Regional

Macaco é capturado após choque

Da Redação
| Tempo de leitura: 2 min

Bocaina – O Zoológico de Bauru recebeu ontem um macaco-prego encontrado ferido com queimaduras caído no chão numa rua próxima da Fazenda Santana, em Bocaina (69 quilômetros de Bauru). O animal, após ser colocado numa gaiola, foi encaminhado ao Instituto Brasileiro de Recurso Renováveis (Ibama) que entregou ao Zoo para os primeiros cuidados médicos.

Na queda, após encostar em fio de energia elétrica, o macaco quebrou o pulso, segundo o médico veterinário Lauro Leite Soares Neto. “O animal estava em alerta, com queimaduras superficiais, possivelmente depois de relar no fio de energia. Foi necessário imobilizar o braço, mas pretendemos devolvê-lo logo para o seu habitat”, declara Neto.

O macaco-prego, do sexo masculino e ainda jovem, foi encontrado assustado às 9h da manhã de por funcionários operacionais da Prefeitura de Bocaina. Chamados ao local, numa rua próxima à Fazenda Santana, o diretor municipal de Meio Ambiente de Bocaina, Plínio Roberto Marques, e o coordenador de Zoonoses do município, Márcio Cunha, resgataram o macaco-prego, colocando-o em uma gaiola, e o enviaram, ainda antes das 11h, para Bauru, depois de contato telefônico com o órgão ambiental.

De acordo com a assessoria de imprensa da prefeitura de Bocaina, o macaco-prego estava dependurado em uma árvore da rua, que fica na saída da cidade para Araraquara, provavelmente assustou-se com o barulho de carros e pulou para outra árvore ao lado, mas encontrou, no meio do caminho, não uma pedra, mas um poste de energia com fiação de uma concessionária. Pelos visíveis ferimentos, o macaco-prego levou descarga elétrica e caiu no meio da rua. “Foi difícil colocá-lo na gaiola porque ele estava assustado e, provavelmente, com dor”, conta Márcio Cunha.

Com o aumento da área rural com o cultivo da cana-de-açúcar em Bocaina e na região e, o atual clima seco, que tem provocado queimadas, os animais silvestres e das matas estão fugindo de seu habitat natural e procurando novas áreas de refúgio, o que pode explicar essa aproximação da zona urbana de Bocaina.

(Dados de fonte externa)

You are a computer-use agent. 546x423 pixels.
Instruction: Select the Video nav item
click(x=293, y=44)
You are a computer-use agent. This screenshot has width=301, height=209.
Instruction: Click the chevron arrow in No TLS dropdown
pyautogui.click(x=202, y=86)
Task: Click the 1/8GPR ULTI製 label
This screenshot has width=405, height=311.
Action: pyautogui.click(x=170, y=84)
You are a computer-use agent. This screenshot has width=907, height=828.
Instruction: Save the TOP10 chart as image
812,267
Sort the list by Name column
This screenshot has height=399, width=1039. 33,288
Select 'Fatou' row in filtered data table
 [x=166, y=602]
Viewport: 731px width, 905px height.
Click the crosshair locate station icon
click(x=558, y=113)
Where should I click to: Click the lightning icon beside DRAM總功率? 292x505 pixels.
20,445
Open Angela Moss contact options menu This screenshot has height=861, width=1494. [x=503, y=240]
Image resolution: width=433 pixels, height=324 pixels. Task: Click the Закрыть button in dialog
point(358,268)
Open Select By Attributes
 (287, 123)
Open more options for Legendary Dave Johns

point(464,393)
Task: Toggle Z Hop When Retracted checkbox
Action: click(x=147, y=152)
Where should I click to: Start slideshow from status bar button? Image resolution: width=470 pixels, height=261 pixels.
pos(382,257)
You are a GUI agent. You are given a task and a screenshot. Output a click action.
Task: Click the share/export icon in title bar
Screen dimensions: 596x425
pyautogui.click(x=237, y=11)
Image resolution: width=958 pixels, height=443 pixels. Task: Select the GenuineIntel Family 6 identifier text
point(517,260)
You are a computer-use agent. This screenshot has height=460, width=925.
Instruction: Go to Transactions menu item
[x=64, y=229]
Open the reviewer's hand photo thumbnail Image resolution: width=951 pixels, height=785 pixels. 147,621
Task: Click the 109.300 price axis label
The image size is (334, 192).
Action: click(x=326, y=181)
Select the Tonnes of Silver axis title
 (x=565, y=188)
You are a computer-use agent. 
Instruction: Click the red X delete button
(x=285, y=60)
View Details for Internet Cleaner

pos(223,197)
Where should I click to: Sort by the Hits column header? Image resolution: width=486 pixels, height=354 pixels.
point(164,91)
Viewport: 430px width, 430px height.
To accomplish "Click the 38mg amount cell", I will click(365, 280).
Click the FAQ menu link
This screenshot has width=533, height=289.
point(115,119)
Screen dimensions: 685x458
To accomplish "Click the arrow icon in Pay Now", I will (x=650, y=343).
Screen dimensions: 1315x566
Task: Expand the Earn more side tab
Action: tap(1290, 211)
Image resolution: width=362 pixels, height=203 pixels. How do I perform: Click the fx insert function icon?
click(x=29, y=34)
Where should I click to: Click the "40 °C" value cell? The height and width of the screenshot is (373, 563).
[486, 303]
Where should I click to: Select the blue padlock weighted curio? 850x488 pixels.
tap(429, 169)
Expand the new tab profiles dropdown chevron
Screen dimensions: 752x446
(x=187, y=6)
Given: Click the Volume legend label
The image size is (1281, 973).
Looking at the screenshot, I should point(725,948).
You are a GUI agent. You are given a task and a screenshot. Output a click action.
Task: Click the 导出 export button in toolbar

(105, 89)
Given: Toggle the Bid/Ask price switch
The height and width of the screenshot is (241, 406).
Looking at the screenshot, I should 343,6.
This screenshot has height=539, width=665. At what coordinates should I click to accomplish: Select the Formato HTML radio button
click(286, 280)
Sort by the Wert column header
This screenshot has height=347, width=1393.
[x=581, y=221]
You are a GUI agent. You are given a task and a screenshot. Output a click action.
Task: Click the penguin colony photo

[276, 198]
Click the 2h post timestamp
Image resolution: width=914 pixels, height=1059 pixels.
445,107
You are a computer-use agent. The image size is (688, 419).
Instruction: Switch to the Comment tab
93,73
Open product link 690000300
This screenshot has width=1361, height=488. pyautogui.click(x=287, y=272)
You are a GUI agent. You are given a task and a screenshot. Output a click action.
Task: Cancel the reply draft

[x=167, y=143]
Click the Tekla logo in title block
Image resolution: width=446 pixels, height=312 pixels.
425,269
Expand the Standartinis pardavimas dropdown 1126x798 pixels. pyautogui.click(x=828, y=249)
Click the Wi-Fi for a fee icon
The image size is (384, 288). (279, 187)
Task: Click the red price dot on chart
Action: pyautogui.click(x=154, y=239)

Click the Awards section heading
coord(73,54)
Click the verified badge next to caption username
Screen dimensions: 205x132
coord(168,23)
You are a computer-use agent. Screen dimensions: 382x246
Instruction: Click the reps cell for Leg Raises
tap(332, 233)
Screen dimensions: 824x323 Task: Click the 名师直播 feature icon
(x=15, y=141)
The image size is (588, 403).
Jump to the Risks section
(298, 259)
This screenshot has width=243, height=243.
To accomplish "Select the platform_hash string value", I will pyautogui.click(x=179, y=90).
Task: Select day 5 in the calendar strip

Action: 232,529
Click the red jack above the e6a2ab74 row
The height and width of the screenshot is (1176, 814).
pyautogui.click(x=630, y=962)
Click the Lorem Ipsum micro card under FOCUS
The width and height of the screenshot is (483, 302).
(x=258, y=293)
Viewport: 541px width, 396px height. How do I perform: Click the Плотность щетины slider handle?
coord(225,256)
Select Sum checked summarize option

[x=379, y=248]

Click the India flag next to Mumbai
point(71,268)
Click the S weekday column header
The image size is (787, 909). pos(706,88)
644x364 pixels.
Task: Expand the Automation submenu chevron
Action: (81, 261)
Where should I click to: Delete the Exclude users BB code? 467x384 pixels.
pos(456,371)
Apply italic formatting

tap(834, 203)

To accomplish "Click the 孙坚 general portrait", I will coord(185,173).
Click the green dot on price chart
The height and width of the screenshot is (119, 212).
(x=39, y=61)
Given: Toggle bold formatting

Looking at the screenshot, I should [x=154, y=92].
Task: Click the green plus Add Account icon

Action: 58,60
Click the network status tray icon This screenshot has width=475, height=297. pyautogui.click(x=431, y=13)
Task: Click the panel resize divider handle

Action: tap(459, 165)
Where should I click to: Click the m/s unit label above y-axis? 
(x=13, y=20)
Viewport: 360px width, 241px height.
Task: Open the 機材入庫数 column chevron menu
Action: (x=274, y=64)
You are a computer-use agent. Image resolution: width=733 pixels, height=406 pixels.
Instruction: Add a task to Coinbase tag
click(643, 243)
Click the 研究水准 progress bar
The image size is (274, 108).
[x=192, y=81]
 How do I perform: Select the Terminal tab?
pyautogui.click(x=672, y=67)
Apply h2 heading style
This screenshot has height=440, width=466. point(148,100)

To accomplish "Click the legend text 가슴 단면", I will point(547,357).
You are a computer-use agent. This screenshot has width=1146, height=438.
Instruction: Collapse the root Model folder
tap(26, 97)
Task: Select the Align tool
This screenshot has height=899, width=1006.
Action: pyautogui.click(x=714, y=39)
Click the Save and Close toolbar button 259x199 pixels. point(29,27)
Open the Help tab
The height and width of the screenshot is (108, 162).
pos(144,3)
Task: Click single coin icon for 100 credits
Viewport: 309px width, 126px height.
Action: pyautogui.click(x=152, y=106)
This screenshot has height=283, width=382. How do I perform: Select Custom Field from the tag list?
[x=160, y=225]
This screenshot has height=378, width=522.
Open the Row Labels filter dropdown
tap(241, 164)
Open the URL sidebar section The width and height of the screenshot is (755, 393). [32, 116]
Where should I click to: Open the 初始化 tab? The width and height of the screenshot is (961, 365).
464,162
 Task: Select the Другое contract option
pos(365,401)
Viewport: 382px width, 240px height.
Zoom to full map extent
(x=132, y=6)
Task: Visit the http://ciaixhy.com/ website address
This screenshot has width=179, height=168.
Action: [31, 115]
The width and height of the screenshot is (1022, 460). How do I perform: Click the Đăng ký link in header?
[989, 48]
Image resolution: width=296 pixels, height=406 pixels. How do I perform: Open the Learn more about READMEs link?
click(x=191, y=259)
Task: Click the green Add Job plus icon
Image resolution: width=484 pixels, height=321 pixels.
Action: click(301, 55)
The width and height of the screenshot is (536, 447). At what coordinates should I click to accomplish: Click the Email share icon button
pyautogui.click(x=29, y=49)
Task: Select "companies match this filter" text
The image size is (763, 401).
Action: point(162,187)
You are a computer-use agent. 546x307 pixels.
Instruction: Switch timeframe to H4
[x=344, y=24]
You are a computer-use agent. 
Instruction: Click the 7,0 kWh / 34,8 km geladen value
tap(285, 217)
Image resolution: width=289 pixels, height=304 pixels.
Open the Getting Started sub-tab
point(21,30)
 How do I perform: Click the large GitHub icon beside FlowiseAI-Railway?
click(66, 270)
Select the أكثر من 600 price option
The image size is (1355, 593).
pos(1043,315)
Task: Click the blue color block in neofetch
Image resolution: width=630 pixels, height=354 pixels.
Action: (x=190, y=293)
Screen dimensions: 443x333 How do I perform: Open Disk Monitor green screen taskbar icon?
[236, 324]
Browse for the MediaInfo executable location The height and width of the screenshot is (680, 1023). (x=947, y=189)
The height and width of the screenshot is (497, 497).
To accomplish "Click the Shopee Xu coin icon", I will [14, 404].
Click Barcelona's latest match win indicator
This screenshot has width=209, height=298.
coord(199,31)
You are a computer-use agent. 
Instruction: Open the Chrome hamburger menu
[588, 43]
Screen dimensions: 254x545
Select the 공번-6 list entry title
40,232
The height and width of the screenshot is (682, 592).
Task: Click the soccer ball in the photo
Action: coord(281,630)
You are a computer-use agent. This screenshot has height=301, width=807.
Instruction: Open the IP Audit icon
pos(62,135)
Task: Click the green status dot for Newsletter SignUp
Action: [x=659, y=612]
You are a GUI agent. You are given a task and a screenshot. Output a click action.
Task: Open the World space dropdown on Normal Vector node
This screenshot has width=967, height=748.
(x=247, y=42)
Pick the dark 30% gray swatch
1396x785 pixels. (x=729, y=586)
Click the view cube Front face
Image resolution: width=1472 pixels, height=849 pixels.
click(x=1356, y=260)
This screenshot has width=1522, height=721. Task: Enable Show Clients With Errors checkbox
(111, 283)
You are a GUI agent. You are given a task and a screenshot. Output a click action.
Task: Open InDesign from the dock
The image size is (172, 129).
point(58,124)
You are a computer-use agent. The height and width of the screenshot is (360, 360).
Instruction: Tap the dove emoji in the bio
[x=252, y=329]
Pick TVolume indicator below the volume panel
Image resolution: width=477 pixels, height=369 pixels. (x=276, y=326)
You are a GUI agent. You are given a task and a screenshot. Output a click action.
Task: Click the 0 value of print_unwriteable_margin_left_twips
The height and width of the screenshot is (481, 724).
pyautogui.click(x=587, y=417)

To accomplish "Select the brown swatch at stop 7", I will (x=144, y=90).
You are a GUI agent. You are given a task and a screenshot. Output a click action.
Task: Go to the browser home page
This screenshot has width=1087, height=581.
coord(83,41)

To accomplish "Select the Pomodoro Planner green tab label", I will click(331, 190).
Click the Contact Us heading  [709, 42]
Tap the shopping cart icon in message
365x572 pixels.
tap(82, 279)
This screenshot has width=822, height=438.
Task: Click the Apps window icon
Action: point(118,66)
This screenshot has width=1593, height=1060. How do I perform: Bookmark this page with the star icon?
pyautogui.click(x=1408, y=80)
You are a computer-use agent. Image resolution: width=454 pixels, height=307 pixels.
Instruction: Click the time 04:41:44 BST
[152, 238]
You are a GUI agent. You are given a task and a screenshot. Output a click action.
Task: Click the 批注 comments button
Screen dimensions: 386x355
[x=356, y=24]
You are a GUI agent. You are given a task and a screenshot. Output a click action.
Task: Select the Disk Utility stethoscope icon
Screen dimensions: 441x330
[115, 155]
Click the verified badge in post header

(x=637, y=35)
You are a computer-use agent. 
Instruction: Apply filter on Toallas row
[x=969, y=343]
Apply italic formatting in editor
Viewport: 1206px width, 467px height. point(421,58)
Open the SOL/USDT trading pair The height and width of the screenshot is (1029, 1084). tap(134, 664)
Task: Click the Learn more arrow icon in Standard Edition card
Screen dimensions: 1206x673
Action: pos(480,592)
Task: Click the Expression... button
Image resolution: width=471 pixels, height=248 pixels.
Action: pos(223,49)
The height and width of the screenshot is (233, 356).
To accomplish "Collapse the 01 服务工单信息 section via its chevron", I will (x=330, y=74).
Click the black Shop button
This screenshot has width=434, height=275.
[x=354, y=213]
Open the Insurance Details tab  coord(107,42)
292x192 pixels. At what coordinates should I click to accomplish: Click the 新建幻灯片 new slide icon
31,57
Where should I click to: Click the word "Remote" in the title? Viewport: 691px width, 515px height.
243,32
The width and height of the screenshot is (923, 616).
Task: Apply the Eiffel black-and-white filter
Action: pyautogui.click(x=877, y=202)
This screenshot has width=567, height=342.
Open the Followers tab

Há uma semana, um incêndio ocorreu próximo à fazenda Colonheta, distante apenas três quilômetros de Bocaina.

 

 

Cheiro de queimado

 

O macaco-prego chegou ao Zoo de Bauru com dificuldades de apoiar as mãos, relata o médico veterinário Lauro Leite Soares Neto, que prestou atendimento ao animal. “Estava com cheiro de queimado, os pelos estavam chamuscados”, disse.

O animal fraturou o punho direito ao cair da árvore. Ontem, ele foi sedado. “Agora é esperar a recuperação. Esse tipo de macaco não costuma deixar o braço imobilizado. Eles arrancam (a tala). É necessário que se recupere logo para ser devolvido ao seu ambiente natural”, disse Neto.

“Pelas avaliações iniciais, não era o animal dominante do bando. É adulto jovem com cerca de 3 a 4 anos, mas tem que voltar logo ao habitat, porque pode ser rejeitado se for  incluído em outro ambiente”, explicou o médico veterinário.

O Zoológico de Bauru não permitiu que o animal fosse fotografado pelo JC. A justificativa é a de que macaco precisou ficar sedado para atenuar o estresse, após o acidente.